The other thing we noticed is that just as Richard Grant mentions in his book Ghost Riders: Travels with American Nomads, you start to gain something equivalent to ‘sea legs’ and stopping at gas stations leaves you with a feeling similar to stepping off a boat and onto land – causing you to crave a return to the motion of the road!

Heading North, we visited elephant seals at San Luis Obispo and scared the bejesus out of ourselves negotiating the winding Highway 1 in our RV. Monteray’s massive aquarium impressed us all and full of creamy clam chowder we turned east towards Yosemite and enjoyed our first free night in a superstore parking lot – complete with land trains blasting past every couple of hours with their million megabell air horns.

Yosemite

When you are driving a large (understatement) vehicle, your position on the road suddenly becomes extremely important – a lack of awareness on your part may result in you taking out oncoming traffic, side swiping a cliff or taking out an entire bridge.
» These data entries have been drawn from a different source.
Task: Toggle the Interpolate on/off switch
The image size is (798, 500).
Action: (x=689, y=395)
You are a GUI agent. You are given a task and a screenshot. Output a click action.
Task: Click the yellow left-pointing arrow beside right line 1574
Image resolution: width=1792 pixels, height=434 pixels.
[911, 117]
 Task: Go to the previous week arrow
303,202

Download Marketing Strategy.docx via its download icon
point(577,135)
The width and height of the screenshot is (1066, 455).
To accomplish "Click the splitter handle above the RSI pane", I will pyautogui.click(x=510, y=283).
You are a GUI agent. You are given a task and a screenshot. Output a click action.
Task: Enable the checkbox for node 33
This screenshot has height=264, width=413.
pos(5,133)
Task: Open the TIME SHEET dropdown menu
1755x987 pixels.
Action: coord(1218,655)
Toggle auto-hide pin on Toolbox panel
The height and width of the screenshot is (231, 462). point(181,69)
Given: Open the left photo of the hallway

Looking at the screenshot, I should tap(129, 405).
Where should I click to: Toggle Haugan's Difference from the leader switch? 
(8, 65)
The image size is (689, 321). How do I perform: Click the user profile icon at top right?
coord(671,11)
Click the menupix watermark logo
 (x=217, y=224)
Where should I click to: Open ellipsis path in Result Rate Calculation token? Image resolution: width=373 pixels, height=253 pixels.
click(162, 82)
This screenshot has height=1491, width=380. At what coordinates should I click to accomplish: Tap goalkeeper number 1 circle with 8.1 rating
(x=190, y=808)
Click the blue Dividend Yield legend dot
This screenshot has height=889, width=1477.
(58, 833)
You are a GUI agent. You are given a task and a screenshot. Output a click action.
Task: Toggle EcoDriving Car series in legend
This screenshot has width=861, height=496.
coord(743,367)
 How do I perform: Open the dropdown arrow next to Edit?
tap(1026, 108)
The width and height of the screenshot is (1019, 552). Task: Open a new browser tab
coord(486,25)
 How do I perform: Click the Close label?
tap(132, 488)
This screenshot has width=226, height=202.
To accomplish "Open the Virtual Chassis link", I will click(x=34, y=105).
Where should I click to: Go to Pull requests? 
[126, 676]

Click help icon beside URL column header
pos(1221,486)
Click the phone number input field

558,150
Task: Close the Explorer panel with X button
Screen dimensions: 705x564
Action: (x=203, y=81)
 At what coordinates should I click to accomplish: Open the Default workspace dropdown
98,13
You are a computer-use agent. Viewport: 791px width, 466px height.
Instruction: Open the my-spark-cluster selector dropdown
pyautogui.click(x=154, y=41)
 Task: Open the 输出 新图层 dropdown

Cue frantic research into the height of Yosemite’s tunnel entrances and the decision to leave the vehicle outside the park and get the bus. Appreciate the irony of this the following morning when our late-running shuttle turns out to be twice the size of our RV and easily clears the tunnel. Grinning sarcastically, our driver tips us out with a shout of “enjoy our busiest Saturday so far!” into the hot pot of people and heat that June brings to the valley. You want a truthful account about this day? Hot husbands, pissed kids, angry mama practically shouting to the mountain lions to come and eat her offspring. Beating heat aside however, our most major error was forgetting the jelly bears. Bribeless, I ended up burning shed loads of calories carrying 15 kilograms of kid around the park.

Lesson learned

Unwilling to repeat the mistakes of the day before, we woke at six and travelling back in ourselves. We headed straight for the bike hire to stand right outside the gate eyeballing the attendant as he ate his breakfast. Bikes and trailer secured, we explored the park in an altogether more civilised manner, pausing only to gently threaten the girls with removal in a bear trap if they didn’t stop hitting each other with their water bottles.

If you suffer from an over inflated sense of self worth then Yosemite is the place to go. To pinch a phrase from one of our favourite movies Hunt for the Wilderpeople, this place is truly ‘majestical’; the waterfalls generate their own wind, the rivers freeze your limbs, the mosquitoes are the size of helicopters and you’ll definitely crick more than just your neck looking up.

Be bear aware

We ‘boondocked’ in state forest later that evening and crossed El Dorado’s [JT8] great plains the following day. The road took us up over the Sierra Nevadas which, despite the heat, still sported patches of thick snow and the kids insisted we stop to play for a while. This we did willingly (in part because the bickering in the back was grating on us and we were all hungry). Playtime ensued – the usual kind of kicking snow in each other’s faces and belting each other with lumps of ice. Only, it wasn’t just lumps of ice on the forest floor – Elva called us over to some suspicious looking scat promptly identified as that of the BEAR. Suddenly, we were seeing scratch marks everywhere and the trek back to the van seemed just a bit too far! Several lemon bars later[JT9] , and we arrived at Fallen Leaf Lake (just south of Lake Tahoe) where the warden warned that all edibles (which we assume include small children) must be moved into the van should the bear horn blow! Needless to say, we were on high alert for our four legged friends but, as you would expect, saw only the odd charming little chipmunk (which we were later reliably informed by a campsite sign happened to be carrying, less charmingly, the bubonic plague.)